(EXPLORATION DU DOCUMENT):
- a) D'après la tribune sur l'état d'urgence, qui a récemment décrété cet état d'urgence ?
- b) Recopiez mot pour mot, dans la tribune sur l'état d'urgence, le passage qui s'ouvre sur les mots contenant "Avions-nous besoin de" et se clôt sur "(société civile indépendante).".
- c) Poursuivez la tribune sur l'état d'urgence à la suite de sa dernière phrase.

(SECTION DE TEXTE):

Tribune libre de Seif Ben Kheder , un intellectuel tunisien aux antipodes de la nouvelle « élite » qui grenouille et scribouille depuis plus de quatre ans. Il aborde ici la question de l’état d’urgence, récemment décrété par le président Béji Caïd Essebsi, en mettant l’accent sur "les urgences ratées" et les mesures prioritaires que le gouvernement doit prendre.


En décidant l'état d'urgence, le président Béji Caïd Essebsi prend la mesure du péril islamo-terroriste qui menace la sécurité de la Tunisie.
En décidant l'état d'urgence, le président Béji Caïd Essebsi prend la mesure du péril islamo-terroriste qui menace la sécurité de la Tunisie.
Avions-nous besoin de décréter l’Etat d’urgence afin de pouvoir appliquer simplement la loi sur les hors la loi ? Un Etat d’urgence, comme le cite son texte législatif, octroie des prérogatives supra-légales et des mesures en rupture totale avec les droits élémentaires et les libertés fondamentales, devrait en principe permettre au pouvoir exécutif ce que les lois en vigueur ne lui ont pas permis d’atteindre, dans un contexte de danger qualifié de majeur et qui menacerait directement l’intégrité territoriale, la sécurité nationale ou encore l’existence même de l’Etat en tant qu’autorité. Or, il va du bon sens, avant de décréter l’Etat d’urgence, de dresser le bilan de l’ensemble des défaillances et des incompétences commises qui nous ont amené à cette situation, aussi bien de la part du représentant du pouvoir que de celle du représentant du contre pouvoir (société civile indépendante).

L’objectif étant tout raisonnablement celui d’arrêter un vrai diagnostic de la pure réalité politique et sociale dans le seul but de prescrire en conséquence le traitement nécessaire, doté d’aspects multidimensionnels.  A la suite de quoi, l’exercice nous habilitera de clarifier la manière avec laquelle sera usé ce décret présidentiel annonçant une situation extrême, ainsi que les résultats attendus de sa mise en exécution. Ces deux paramètres, le bilan de l’avant décret et les modalités de l’application du décret sont donc nécessaires à la consolidation de l’efficacité des résultats escomptés. Il sera sujet dans ce papier de parcourir sommairement, dans un premier temps, les urgences ratées par la classe politique au pouvoir et qui ont contribué d’une façon directe à la détérioration grave du climat général dans le pays, suivies par un dessin des zones d’inefficacité, voire contre productive, du recours à l’état d’urgence.

[Données enregistrées]
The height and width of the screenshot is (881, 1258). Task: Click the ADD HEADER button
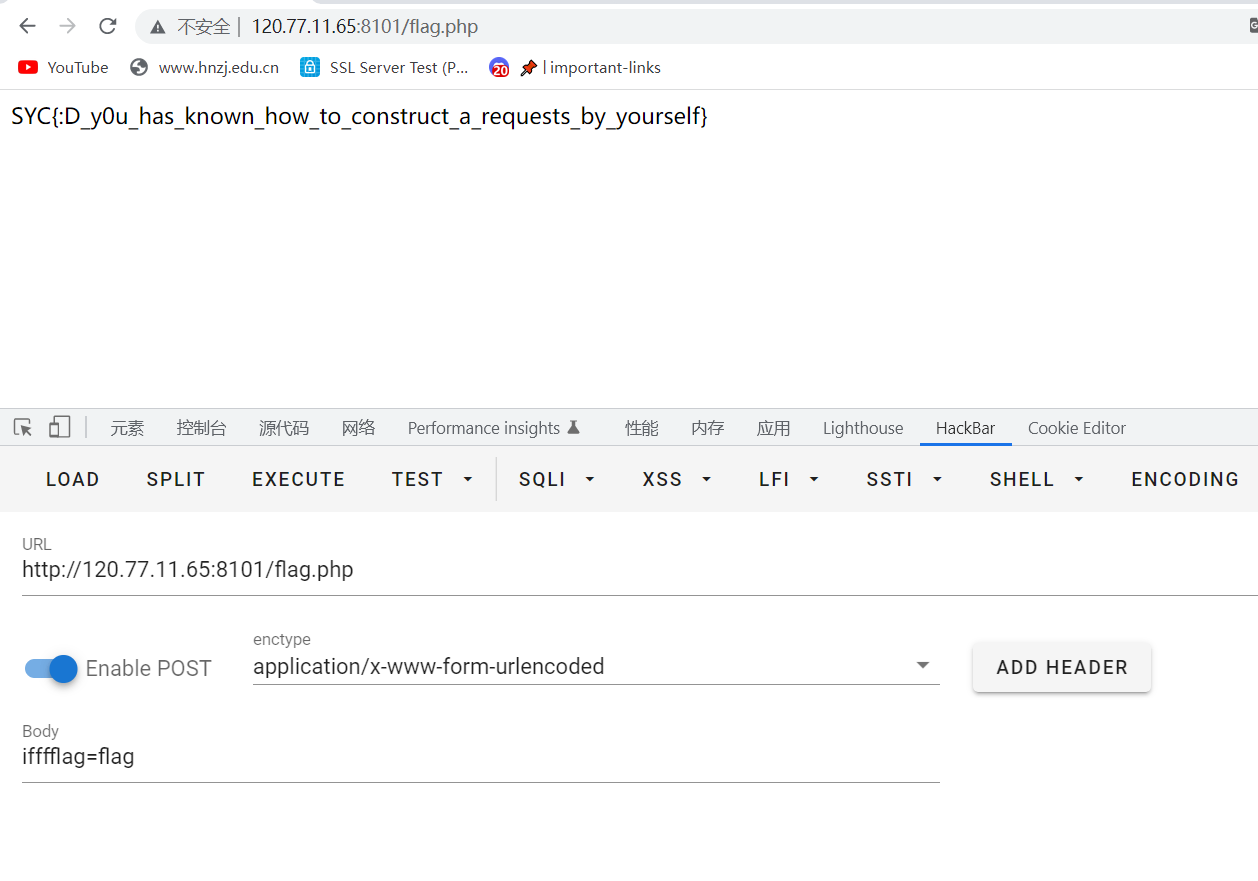(1061, 667)
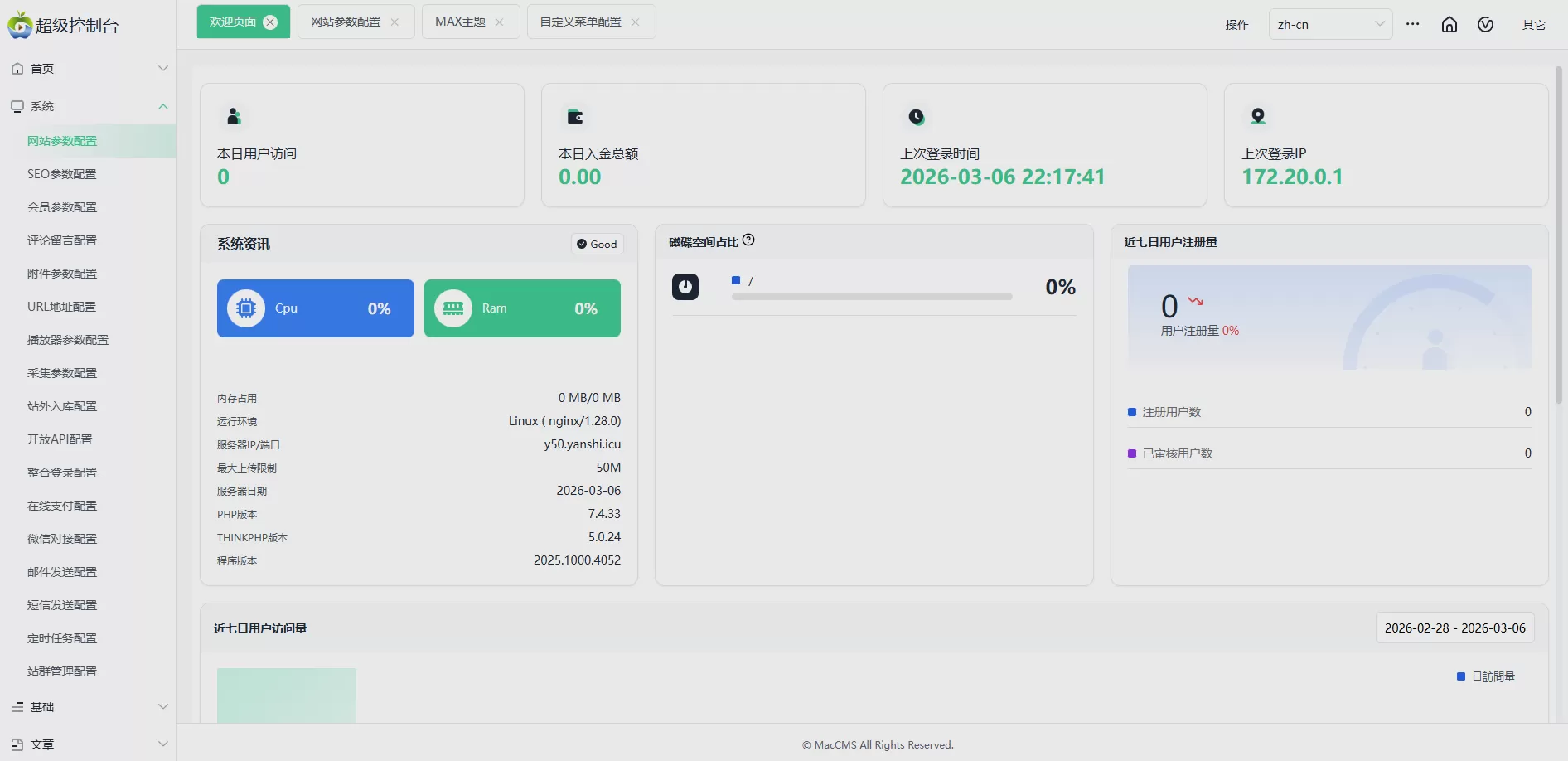Click the three-dots more options icon

(x=1412, y=25)
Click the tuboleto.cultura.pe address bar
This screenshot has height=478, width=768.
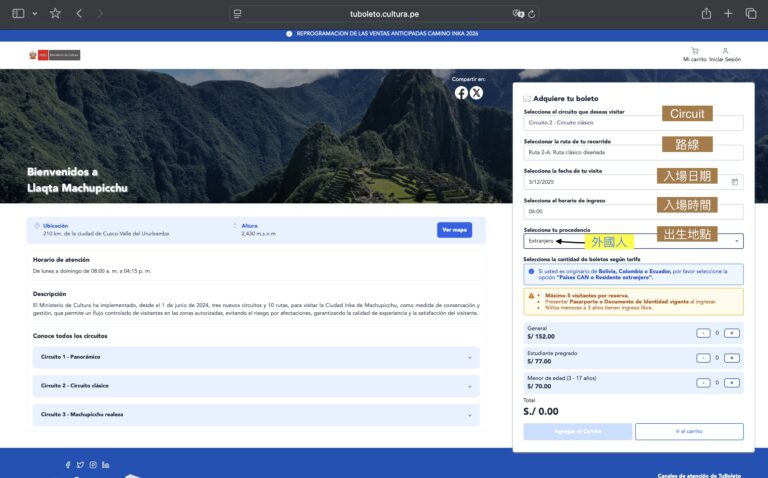tap(384, 14)
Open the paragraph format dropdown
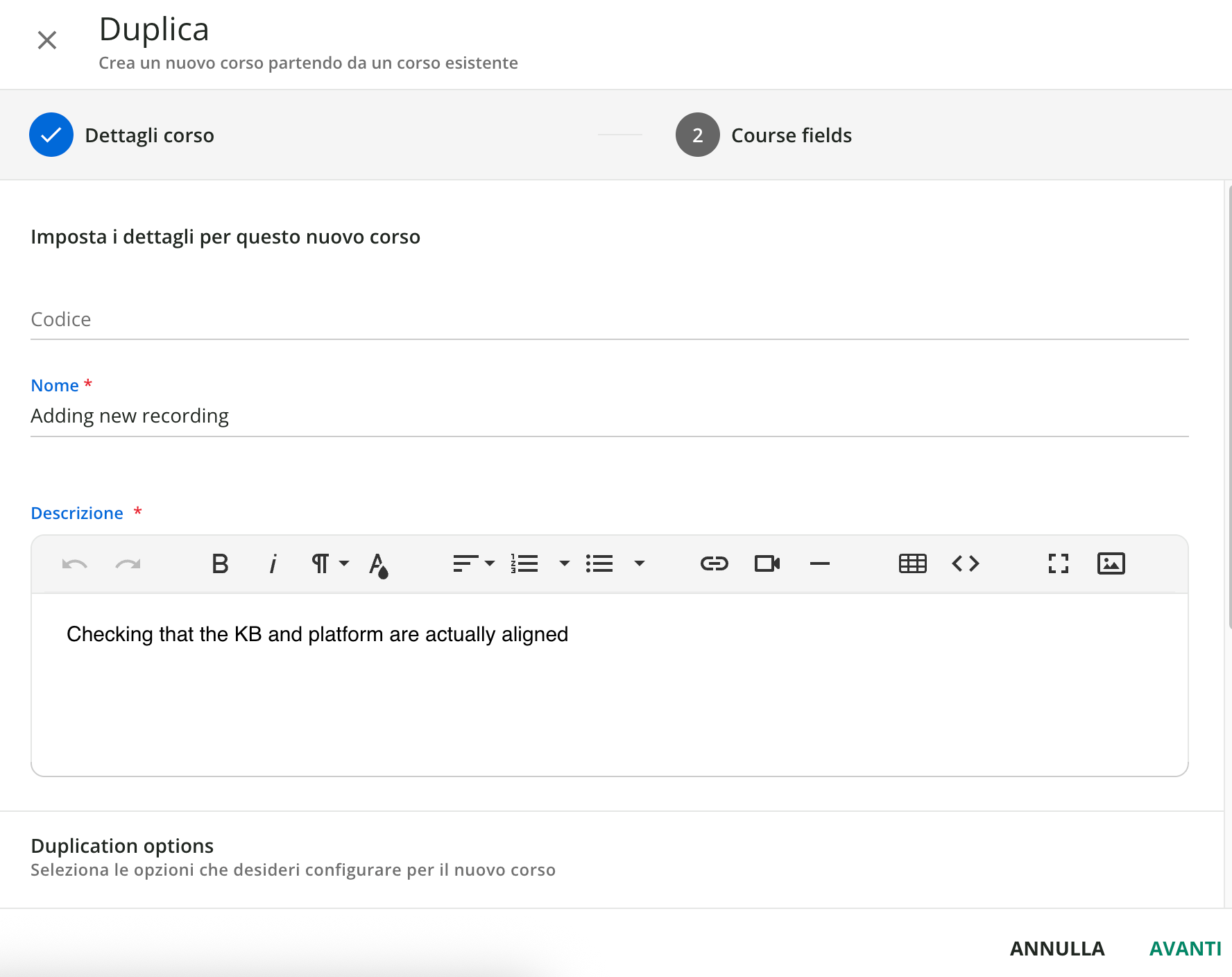The height and width of the screenshot is (977, 1232). 330,563
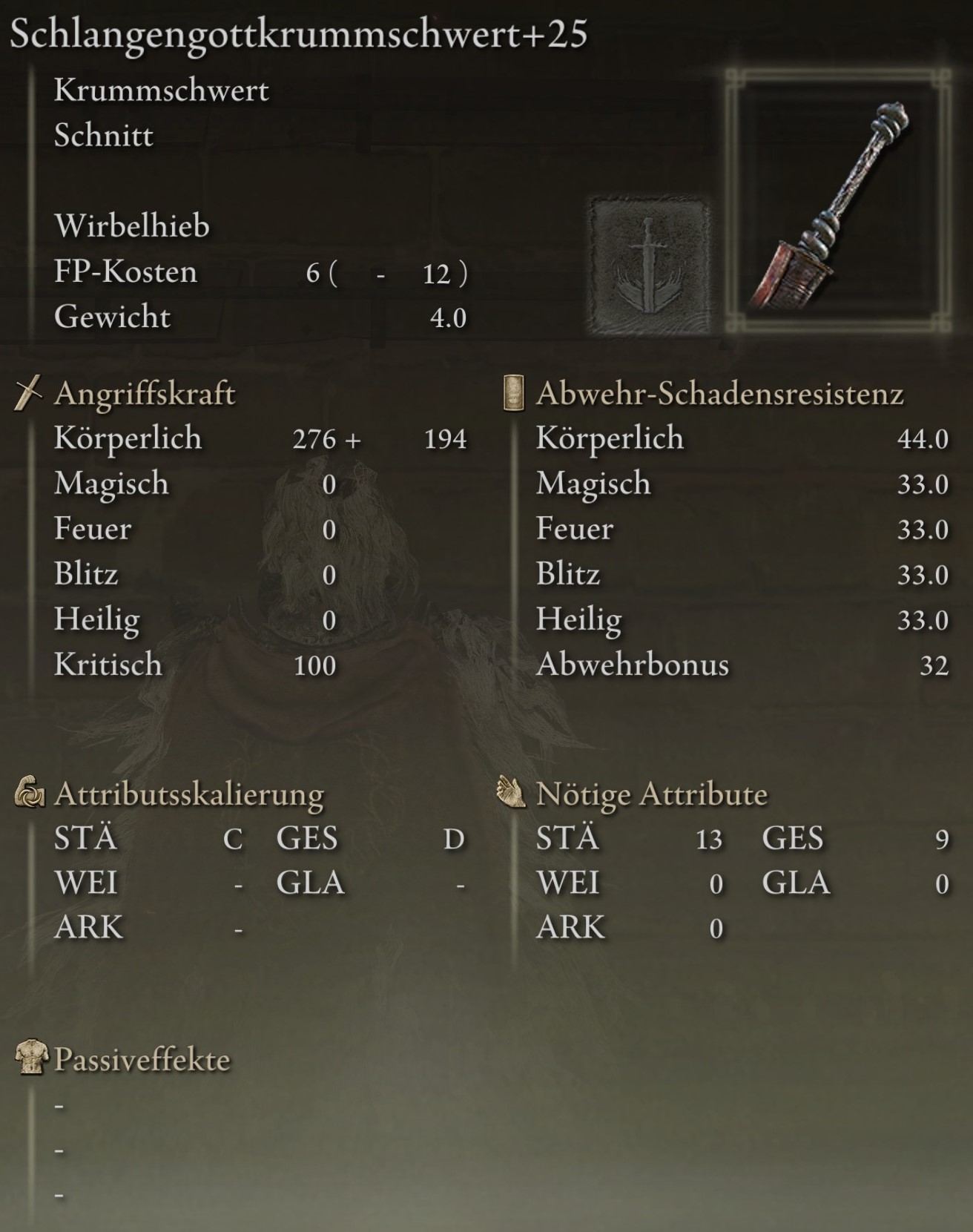This screenshot has height=1232, width=973.
Task: Click the weapon skill sword emblem icon
Action: pos(648,265)
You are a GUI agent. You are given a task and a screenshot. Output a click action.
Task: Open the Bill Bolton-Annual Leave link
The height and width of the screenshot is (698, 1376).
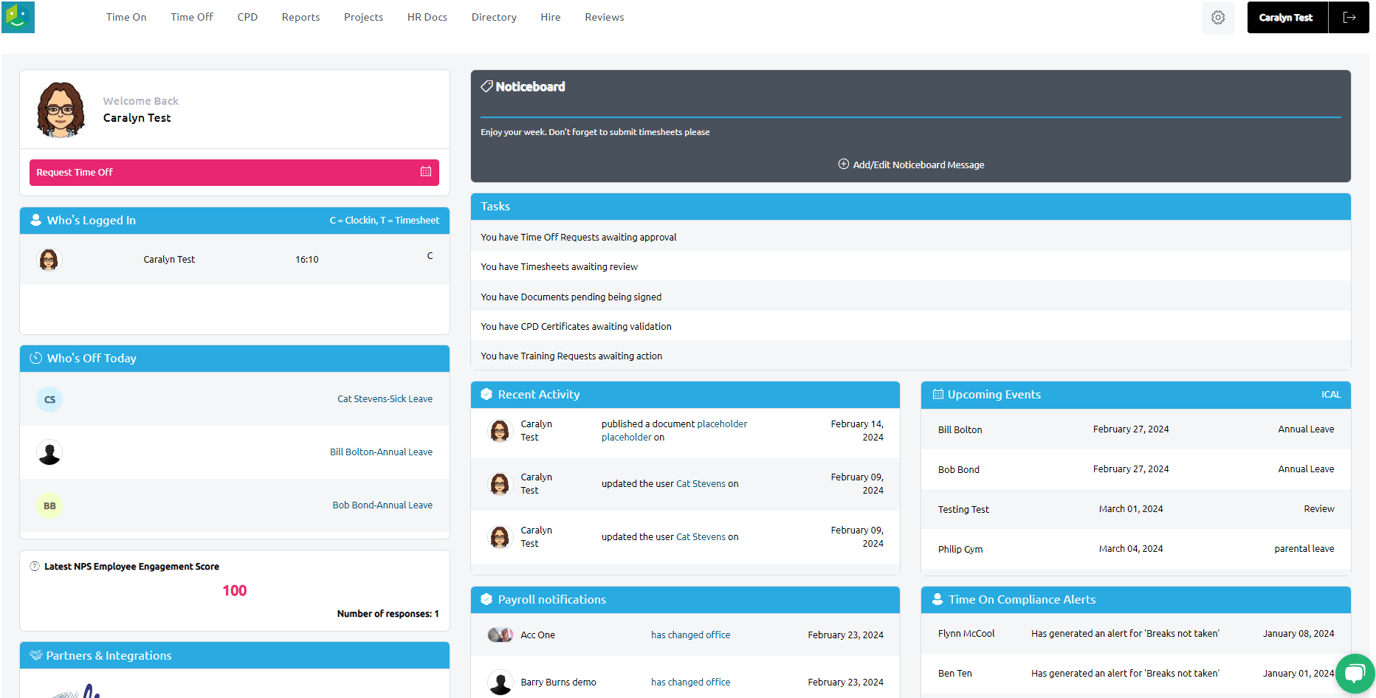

(CORRIGÉ DE L'EXERCICE):
- a) Le président Béji Caïd Essebsi.

- b)
Avions-nous besoin de décréter l’Etat d’urgence afin de pouvoir appliquer simplement la loi sur les hors la loi ? Un Etat d’urgence, comme le cite son texte législatif, octroie des prérogatives supra-légales et des mesures en rupture totale avec les droits élémentaires et les libertés fondamentales, devrait en principe permettre au pouvoir exécutif ce que les lois en vigueur ne lui ont pas permis d’atteindre, dans un contexte de danger qualifié de majeur et qui menacerait directement l’intégrité territoriale, la sécurité nationale ou encore l’existence même de l’Etat en tant qu’autorité. Or, il va du bon sens, avant de décréter l’Etat d’urgence, de dresser le bilan de l’ensemble des défaillances et des incompétences commises qui nous ont amené à cette situation, aussi bien de la part du représentant du pouvoir que de celle du représentant du contre pouvoir (société civile indépendante).

- c)
DE L’URGENCE RATEE DES REFORMES DES CORPS ARMES

 C’est l’une des réformes les plus pressantes qui auraient dû être entamées dès la prise de fonction de ce gouvernement élu, selon une vision globale qui répond parfaitement aux exigences de la menace terroriste que nous subissons depuis exactement 4 ans et 7 mois. Une guerre déclarée d’un seul coté, celui des bataillons de la mort, contre les forces de la police, l’armée nationale et les symboles de l’Etat, sans que ce dernier ne leur réponde par une déclaration similaire, annoncée officiellement par un décret-loi présidentiel, qui sera publié par la suite dans le journal officiel et induisant l’instauration d’une économie de guerre, des structures armées de guerre et une logistique de guerre. A ce propos, les phrases introduites dans les différents discours politiques signifiant que nous sommes en guerre contre le terrorisme ne sont que folkloriques. Cherchant par là un effet d’annonce médiatique qui n’a fait que décrédibiliser la force de frappe de l’Etat à l’encontre de l’ennemi.  Avec les 1 Milliards 700 millions de dinars comme budget de la défense et encore moins pour la police (la somme des deux représente seulement 10 % du budget de l’Etat), qui servent en majeure partie à couvrir les frais de gestion, ne peuvent nullement nous permettre de confronter ce cancer jihadiste qui dispose de moyens hors tout contrôle en armes, en finances et en ressources humaines.

A titre comparatif, la Tunisie a signé en 2014 et en 2015 deux contrats d’achat d’hélicoptères d’assaut et de transport qui lui ont couté l’équivalent de la totalité du budget de la défense.  Sans parler du manque terrible des armes et accessoires de base ni d’un quelconque matériel sophistiqué. Pour dire combien nous sommes loin des besoins réels à satisfaire que nous dictent les déficits de nos institutions.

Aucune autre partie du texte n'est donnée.